The current recommendation is that low risk women with normal pregnancies should not have continuos electronic fetal monitoring. Listening in for 1 minute every 15 mins in first stage labour and every 5 mins (or after each contraction if preferred) in second stage is an effective way of monitoring a baby.

starlover Fri 24-Jun-05 21:52:25

at the hospital i was in they actively encouraged me to be up and about but came in every so often to check on things. that was until i had the pethidine which knocked me out!
then i had epidural and contractions almost stopped so had that stupid belt thing on for the rest of it!

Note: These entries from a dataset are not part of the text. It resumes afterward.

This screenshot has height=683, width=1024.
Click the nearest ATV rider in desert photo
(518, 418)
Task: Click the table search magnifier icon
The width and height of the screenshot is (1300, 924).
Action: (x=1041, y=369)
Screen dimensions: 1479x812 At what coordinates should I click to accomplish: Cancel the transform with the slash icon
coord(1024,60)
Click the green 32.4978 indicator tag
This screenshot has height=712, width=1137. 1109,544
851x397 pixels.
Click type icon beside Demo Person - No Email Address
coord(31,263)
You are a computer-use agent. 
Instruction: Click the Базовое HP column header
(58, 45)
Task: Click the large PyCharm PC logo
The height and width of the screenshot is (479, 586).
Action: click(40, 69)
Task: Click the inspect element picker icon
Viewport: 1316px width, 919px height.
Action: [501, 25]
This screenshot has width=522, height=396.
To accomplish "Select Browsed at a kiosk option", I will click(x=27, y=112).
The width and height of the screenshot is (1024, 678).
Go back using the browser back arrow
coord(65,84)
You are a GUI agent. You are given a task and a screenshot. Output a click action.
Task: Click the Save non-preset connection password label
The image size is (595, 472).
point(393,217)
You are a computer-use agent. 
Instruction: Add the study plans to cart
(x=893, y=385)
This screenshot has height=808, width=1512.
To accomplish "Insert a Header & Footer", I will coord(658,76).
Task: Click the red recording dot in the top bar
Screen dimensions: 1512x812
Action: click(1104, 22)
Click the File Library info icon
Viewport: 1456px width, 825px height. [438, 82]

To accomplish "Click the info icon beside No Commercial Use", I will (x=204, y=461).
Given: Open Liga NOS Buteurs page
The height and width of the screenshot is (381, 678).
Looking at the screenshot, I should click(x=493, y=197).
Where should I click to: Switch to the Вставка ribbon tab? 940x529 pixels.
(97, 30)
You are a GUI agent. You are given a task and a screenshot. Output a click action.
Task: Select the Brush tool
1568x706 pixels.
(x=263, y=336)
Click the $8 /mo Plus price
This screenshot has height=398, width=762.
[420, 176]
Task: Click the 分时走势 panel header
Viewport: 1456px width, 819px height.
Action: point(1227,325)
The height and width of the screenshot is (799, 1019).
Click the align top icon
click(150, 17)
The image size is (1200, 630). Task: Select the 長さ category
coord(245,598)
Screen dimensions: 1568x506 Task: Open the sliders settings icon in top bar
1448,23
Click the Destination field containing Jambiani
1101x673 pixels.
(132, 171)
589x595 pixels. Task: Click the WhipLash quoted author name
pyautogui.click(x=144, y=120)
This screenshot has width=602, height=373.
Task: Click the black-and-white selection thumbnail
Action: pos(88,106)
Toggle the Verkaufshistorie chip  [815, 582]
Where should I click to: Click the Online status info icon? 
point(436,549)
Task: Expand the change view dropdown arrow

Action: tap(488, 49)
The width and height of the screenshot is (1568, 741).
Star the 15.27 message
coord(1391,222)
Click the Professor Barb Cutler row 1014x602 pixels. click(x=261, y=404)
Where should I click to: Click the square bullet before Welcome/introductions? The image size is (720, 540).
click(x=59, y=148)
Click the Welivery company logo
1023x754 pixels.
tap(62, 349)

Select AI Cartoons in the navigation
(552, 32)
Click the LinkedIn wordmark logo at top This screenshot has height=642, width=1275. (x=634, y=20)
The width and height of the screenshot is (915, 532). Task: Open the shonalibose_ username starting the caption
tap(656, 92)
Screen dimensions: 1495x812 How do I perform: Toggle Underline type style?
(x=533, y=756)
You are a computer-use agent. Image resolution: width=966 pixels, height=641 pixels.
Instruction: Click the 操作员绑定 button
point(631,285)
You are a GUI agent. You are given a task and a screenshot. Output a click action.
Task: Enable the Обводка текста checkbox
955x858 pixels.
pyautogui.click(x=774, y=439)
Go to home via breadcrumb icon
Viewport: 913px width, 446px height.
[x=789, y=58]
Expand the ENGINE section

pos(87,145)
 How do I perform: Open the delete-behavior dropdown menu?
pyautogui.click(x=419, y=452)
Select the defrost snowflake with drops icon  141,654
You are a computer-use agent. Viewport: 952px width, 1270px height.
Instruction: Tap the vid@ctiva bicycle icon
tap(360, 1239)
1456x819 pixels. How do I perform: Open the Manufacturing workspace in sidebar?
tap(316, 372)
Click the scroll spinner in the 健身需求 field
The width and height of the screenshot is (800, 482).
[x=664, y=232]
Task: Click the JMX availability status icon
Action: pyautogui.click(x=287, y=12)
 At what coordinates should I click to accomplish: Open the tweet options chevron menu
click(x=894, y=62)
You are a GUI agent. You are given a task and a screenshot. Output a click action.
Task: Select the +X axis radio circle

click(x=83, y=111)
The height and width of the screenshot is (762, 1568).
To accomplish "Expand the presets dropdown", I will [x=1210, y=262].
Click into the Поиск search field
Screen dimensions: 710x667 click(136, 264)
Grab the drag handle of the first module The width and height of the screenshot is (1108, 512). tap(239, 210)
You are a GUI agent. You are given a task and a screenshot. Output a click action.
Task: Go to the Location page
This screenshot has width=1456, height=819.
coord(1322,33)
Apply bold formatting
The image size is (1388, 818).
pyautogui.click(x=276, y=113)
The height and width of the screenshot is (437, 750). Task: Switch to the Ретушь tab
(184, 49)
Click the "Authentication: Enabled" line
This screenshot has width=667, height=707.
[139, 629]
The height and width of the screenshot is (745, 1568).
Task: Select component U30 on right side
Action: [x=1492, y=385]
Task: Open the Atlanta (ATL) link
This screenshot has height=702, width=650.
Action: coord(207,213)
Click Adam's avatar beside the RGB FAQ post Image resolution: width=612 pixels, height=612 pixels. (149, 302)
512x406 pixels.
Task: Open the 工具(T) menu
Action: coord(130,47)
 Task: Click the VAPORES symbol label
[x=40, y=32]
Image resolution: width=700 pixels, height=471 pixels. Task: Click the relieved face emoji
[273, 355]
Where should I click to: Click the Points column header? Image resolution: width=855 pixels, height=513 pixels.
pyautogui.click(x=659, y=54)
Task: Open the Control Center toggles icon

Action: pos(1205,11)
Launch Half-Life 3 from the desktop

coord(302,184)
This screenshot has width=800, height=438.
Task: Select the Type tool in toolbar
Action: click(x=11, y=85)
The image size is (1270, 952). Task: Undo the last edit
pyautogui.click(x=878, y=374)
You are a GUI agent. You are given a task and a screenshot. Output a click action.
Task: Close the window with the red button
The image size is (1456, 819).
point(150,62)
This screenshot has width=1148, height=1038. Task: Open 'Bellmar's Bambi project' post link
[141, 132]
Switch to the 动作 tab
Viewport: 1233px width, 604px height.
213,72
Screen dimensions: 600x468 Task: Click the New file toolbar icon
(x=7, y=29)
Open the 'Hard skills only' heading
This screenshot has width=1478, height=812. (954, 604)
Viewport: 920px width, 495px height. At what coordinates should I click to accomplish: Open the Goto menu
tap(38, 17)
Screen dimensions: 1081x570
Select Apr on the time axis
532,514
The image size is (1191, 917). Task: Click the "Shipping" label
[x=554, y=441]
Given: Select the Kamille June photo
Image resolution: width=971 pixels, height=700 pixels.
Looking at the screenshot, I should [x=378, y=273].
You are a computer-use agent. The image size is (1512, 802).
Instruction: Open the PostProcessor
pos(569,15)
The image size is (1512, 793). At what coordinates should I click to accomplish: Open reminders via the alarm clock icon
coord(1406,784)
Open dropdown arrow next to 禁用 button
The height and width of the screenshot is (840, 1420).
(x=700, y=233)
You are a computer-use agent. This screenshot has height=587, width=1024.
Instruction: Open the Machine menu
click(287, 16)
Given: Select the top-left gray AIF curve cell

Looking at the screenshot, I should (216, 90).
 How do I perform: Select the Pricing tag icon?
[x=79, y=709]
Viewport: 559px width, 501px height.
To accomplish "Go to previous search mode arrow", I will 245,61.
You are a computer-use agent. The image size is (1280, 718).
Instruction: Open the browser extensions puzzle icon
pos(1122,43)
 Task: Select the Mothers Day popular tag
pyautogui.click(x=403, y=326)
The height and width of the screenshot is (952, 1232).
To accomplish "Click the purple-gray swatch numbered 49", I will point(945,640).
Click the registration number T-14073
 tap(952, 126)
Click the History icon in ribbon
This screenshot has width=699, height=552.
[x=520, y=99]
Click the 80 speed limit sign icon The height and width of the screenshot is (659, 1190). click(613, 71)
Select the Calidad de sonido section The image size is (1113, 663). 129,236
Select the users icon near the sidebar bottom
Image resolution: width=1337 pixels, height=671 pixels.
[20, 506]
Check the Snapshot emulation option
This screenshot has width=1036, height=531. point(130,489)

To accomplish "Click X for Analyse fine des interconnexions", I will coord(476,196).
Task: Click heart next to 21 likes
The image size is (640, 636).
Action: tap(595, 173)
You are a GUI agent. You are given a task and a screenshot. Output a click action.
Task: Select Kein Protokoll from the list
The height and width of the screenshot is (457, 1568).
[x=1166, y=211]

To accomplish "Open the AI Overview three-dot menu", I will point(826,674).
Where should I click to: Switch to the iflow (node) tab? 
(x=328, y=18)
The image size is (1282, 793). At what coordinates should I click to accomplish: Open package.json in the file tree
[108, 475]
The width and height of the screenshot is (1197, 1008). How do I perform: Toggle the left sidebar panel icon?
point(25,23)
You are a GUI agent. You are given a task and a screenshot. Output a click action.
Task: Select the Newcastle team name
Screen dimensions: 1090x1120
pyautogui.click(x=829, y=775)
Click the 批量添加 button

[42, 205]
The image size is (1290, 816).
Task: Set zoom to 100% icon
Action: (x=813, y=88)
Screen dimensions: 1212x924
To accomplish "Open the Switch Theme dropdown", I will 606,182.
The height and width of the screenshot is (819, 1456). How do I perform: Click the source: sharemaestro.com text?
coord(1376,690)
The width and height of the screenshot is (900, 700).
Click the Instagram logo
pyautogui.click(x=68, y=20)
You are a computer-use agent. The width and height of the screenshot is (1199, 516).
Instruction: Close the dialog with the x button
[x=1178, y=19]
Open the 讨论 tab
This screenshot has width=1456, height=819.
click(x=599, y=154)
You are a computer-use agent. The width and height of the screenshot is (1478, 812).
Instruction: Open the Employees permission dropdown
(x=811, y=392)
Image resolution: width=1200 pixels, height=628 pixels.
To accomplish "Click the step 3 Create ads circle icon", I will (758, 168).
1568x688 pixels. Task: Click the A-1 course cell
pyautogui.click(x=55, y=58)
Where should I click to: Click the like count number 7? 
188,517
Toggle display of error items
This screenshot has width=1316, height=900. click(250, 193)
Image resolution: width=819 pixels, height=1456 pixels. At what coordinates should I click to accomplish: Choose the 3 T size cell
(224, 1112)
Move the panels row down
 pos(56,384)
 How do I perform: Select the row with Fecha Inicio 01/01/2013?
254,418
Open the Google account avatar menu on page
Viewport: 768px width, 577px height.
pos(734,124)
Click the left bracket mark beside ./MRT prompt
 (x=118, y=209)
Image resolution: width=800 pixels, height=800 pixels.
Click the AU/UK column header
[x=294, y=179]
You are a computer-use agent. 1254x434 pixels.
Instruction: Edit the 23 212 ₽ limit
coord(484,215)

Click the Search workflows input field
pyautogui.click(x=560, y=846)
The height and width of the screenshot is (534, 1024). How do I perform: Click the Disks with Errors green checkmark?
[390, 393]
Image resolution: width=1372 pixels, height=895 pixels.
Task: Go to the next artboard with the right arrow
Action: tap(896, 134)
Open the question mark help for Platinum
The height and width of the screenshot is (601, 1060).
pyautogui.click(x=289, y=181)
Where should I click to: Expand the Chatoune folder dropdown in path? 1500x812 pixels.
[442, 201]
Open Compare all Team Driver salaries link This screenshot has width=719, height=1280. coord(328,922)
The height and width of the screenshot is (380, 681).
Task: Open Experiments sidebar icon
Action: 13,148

Littlefish Fri 24-Jun-05 22:01:35

I put in my birth plan that I didn't want to have the belt monitor thing. I made it clear that I wanted to be as active as possible. When we got to the hospital the midwife used the belt monitor on me just to check I was fully in labour, but after that, she just used the hand held one. Hospital were great about helping us keep to our birth plan. DH helped me write it so he knew exactly what I wanted in case I was in too much pain to ask for pain relief etc. It really worked for us.

Linnet Fri 24-Jun-05 22:03:23

I was continually monitered during my first labour because I had diamorphine followed by an epidural. Stuck on the bed and unable to move was not fun.

For my second labour I wrote a birth plan, hadn't done one for the first, and I put in it that I didn't want continuous monitoring. The midwife I had was brilliant the first thing she did was read through my birth plan. Throughout the rest of the labour I was just checked with a hand held monitor. At the end I had a monitor strapped on becuase when my waters broke there was mecconium and it was policy but by then I was pushing and was past caring, just wanted to get my baby out into the big wide world.

Blossomhill Fri 24-Jun-05 22:04:37

Sure morning paper, I do see your point totally
I personally just felt better having one on!

misdee Fri 24-Jun-05 22:05:58

with dd3 they wanted to monitor me, but i wanted to keep moving. they managed to strap the minitor on whilst i was standing. we did lose the trace a few times, but i was able to move about a bit. i was mainly standing at the end of the bed gripping the railings during contractions.